# PROBLEM DESCRIPTION:
Nothing but the lines from the one containing "The height and" through the last line of the records belongs in the answer, copied exactly and with the pictures left out.

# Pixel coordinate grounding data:
• • •

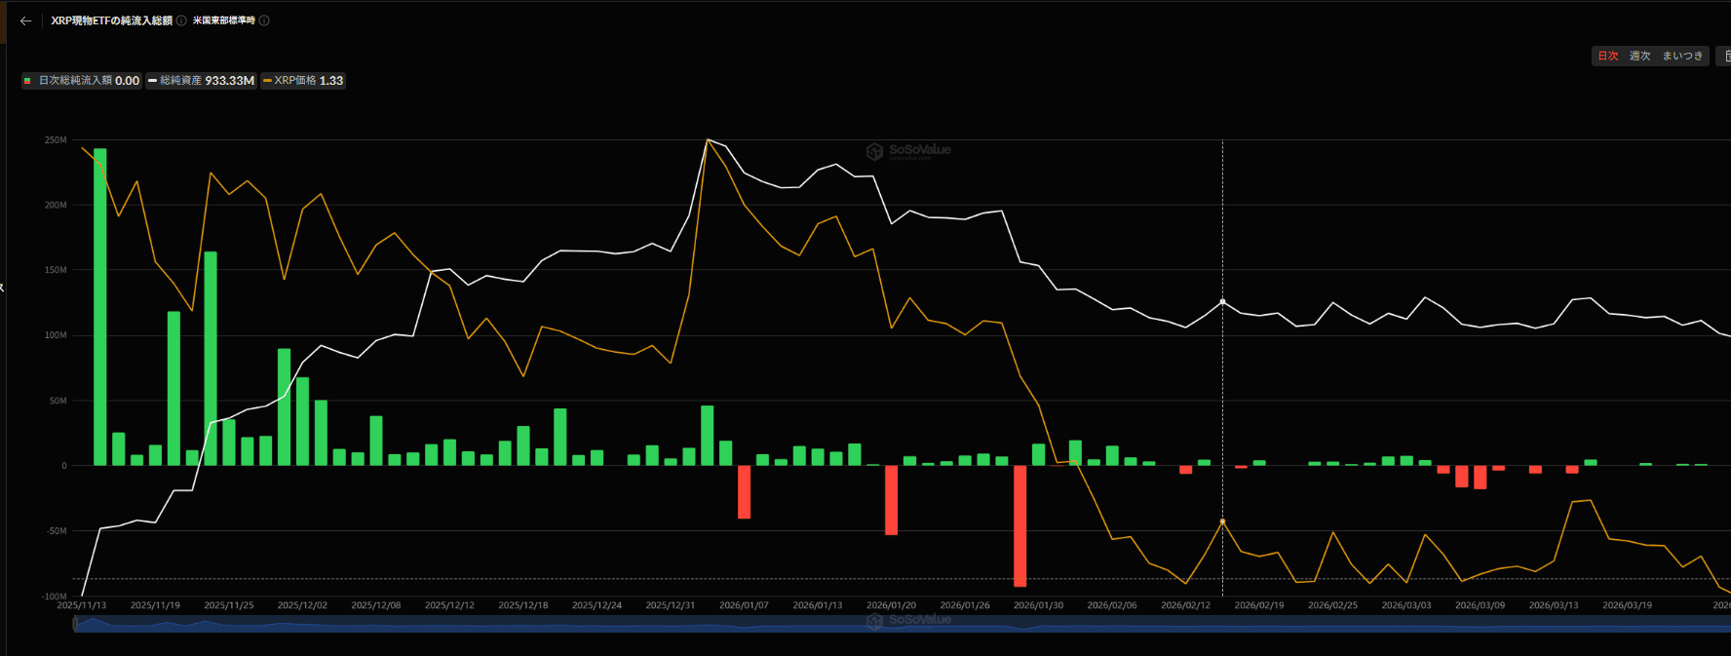The width and height of the screenshot is (1731, 656).
Task: Hide the XRP価格 legend series
Action: pos(302,81)
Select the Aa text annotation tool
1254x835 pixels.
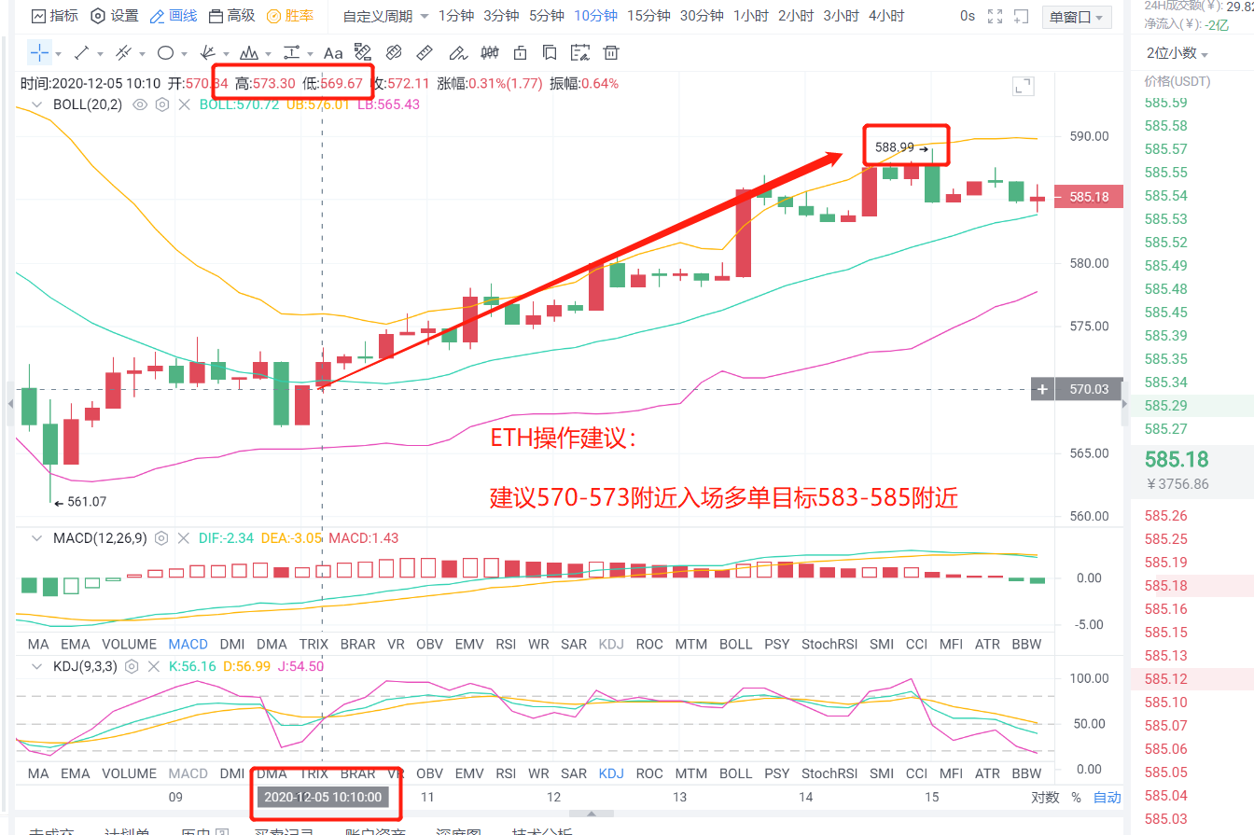[x=332, y=53]
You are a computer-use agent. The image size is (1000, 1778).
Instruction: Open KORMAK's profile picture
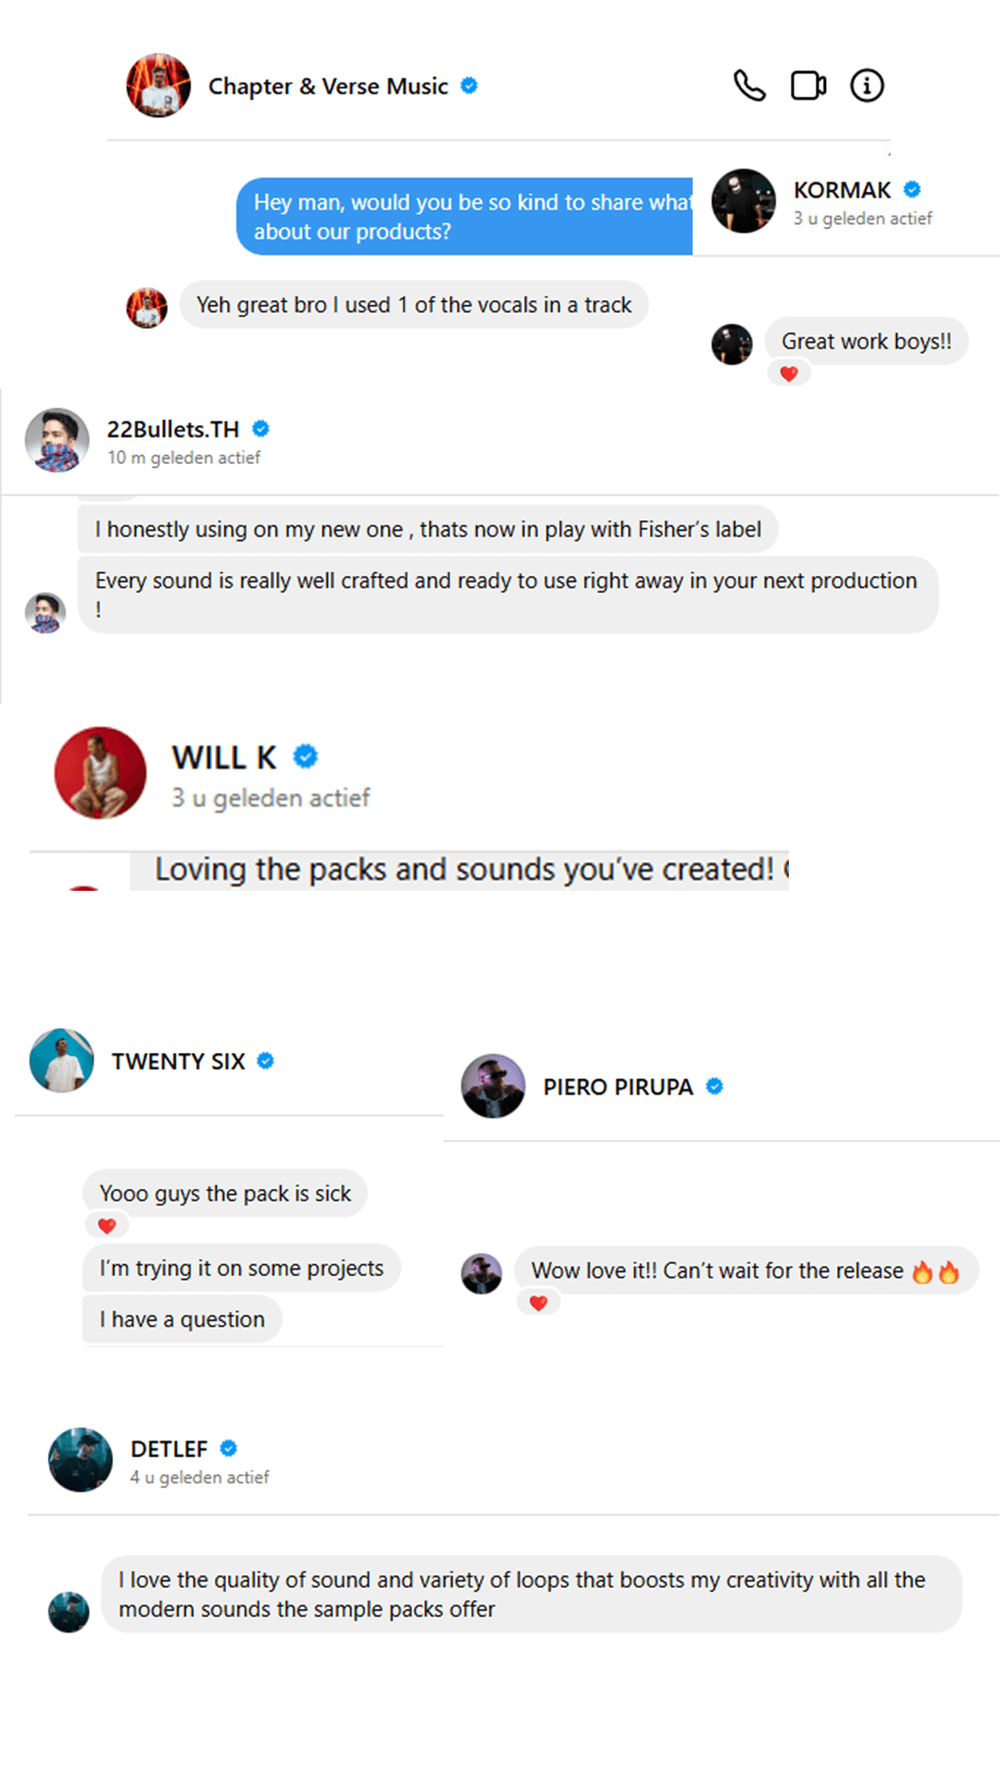click(744, 201)
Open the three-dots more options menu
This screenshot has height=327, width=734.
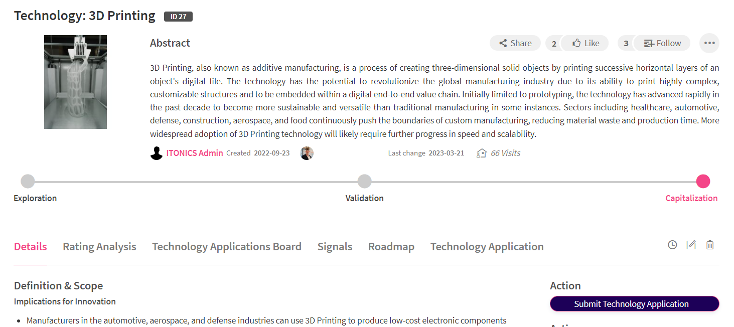(x=709, y=43)
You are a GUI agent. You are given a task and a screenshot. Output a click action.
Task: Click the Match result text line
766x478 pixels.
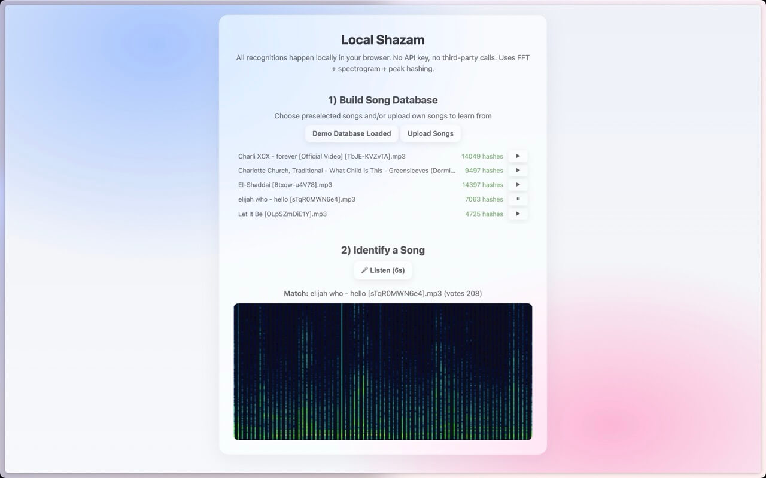pyautogui.click(x=383, y=293)
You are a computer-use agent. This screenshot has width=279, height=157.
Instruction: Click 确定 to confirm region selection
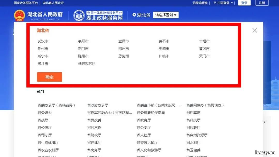[x=49, y=77]
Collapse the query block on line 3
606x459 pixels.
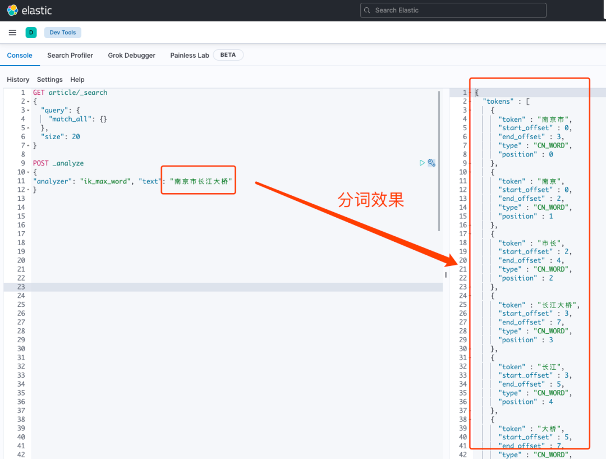28,111
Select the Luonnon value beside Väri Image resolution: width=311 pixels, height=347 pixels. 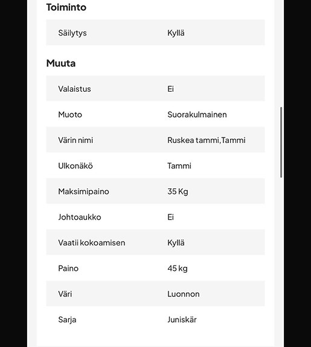[184, 294]
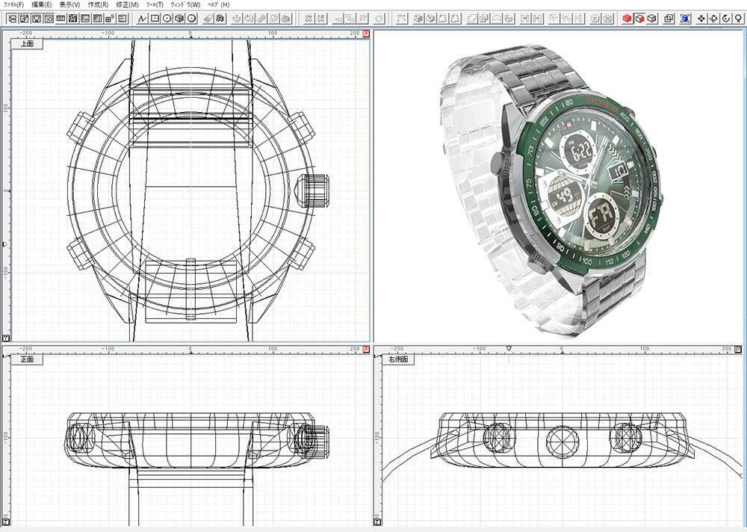The image size is (747, 532).
Task: Click the overlapping squares toolbar icon
Action: pos(669,18)
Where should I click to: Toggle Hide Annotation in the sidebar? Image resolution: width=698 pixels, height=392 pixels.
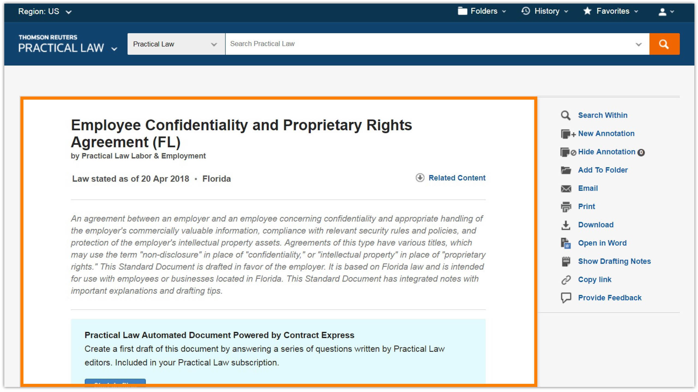pos(606,152)
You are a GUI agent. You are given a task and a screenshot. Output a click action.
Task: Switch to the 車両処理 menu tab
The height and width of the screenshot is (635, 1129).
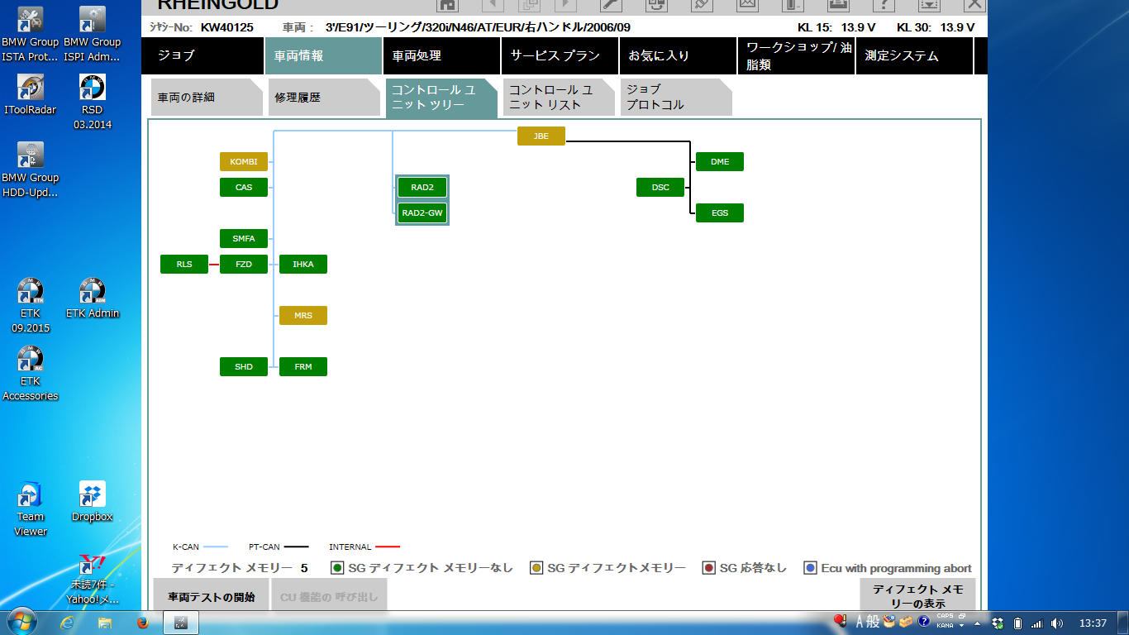[441, 56]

• • •

# ANSWER BOX:
The height and width of the screenshot is (635, 1129).
[441, 56]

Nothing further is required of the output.